For one brief, bright, shining moment in 1964 Australia became the centre of the world.

There were two reasons: the first is that on June 12 The Beatles arrived in Adelaide, met by the largest crowd in the world to greet the Fab Four, and cheering and screaming in adoration.

Some estimates put the crowd at a more than 300,000 people.

The second reason is that in July, Donald Campbell finally broke the world land speed record on the salt flats way out in the middle of the Australian desert — what you and I know as Lake Eyre.

Campbell had been trying to beat the existing record of 634km/h, set by John Cobb in 1947, and before that by his father Sir Malcolm Campbell — since the mid 1950s.

He’d crashed at Bonneville in 1960 in his then new car, the Bluebird.

At that point most people would have given the show away, but not Campbell — he was a driven guy.

The car was rebuilt and in 1962 he decided to come back to Lake Eyre — to continue his quest.

Years of drought had made the lake’s salt surface rock hard.

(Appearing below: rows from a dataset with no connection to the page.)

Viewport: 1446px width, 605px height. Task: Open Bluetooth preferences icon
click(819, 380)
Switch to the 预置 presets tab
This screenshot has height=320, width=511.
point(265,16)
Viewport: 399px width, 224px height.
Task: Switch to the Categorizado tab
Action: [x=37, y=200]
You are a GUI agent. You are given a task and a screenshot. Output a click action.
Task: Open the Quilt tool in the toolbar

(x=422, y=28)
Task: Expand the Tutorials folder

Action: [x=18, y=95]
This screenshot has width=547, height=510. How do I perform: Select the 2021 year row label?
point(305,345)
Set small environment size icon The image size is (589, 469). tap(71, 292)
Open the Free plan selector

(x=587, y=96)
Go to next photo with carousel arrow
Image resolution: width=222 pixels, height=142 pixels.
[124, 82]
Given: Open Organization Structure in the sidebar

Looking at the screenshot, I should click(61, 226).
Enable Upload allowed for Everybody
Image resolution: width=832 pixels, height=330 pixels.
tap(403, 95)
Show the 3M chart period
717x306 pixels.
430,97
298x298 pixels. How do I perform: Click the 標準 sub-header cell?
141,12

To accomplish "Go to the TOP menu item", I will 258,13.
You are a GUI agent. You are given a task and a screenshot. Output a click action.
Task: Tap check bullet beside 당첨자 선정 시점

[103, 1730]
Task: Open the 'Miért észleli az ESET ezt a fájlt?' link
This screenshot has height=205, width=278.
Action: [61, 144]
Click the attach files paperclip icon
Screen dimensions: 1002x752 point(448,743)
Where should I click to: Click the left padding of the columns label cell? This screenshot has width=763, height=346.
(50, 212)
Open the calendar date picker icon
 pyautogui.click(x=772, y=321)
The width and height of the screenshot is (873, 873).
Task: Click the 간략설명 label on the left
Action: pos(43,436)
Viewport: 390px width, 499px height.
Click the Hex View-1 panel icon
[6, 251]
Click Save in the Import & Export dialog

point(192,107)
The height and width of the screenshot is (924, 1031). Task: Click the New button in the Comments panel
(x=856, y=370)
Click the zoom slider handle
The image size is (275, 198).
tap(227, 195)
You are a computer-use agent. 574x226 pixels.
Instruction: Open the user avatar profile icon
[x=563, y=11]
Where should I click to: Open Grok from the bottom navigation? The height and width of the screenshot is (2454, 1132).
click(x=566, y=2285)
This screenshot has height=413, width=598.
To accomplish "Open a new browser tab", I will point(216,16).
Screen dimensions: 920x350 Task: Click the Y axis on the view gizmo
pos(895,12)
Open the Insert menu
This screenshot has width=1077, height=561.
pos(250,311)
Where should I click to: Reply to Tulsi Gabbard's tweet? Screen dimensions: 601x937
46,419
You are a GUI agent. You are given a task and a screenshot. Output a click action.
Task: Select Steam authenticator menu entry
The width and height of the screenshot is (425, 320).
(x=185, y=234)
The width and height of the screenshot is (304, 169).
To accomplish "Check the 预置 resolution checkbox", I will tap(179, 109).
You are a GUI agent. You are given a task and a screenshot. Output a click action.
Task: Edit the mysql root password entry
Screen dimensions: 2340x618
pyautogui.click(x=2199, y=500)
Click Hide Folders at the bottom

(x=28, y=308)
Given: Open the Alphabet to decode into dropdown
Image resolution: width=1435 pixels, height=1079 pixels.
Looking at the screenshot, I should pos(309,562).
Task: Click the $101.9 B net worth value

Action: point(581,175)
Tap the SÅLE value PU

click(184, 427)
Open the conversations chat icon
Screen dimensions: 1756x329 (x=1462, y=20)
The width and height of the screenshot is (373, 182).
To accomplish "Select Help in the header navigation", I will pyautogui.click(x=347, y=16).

But as luck, or make that bad luck would have it, when he arrived — so did the rains.

The weather washed away any hope he had of having a crack at the record.

Campbell returned again two years later, in early 1964, with an entourage of nearly 500 people.

And believe it or not, so did the rains — again!

The track never dried out enough to everyone’s satisfaction, but that didn’t return the adventurer who pushed ahead anyway.

And, on July 17, driving right outside the envelope, along a shortened and somewhat damp track, he posted a new land speed record of 403.10mph (648.73km/h).

Then, to cap it off, he went off to Lake Dumbleyung in Western Australia, strapped himself into a huge, jet-propelled hydroplane and, on December 31, 1964, sped to a new world water speed record of 442km/h.

He became the first person to hold both land and water speed records at the same time and in the same year — and he remains to this day the only person to set both records in the same year

A little over two years later, however, Campbell died when his hydroplane crashed on Coniston Water in the UK while he was attempting to lift the record on January 4, 1967.

The wreck of the Bluebird K7 was not found until 2000.

Then in mid 2001 his body was recovered.

Campbell was buried at Coniston cemetery the day after 9/11.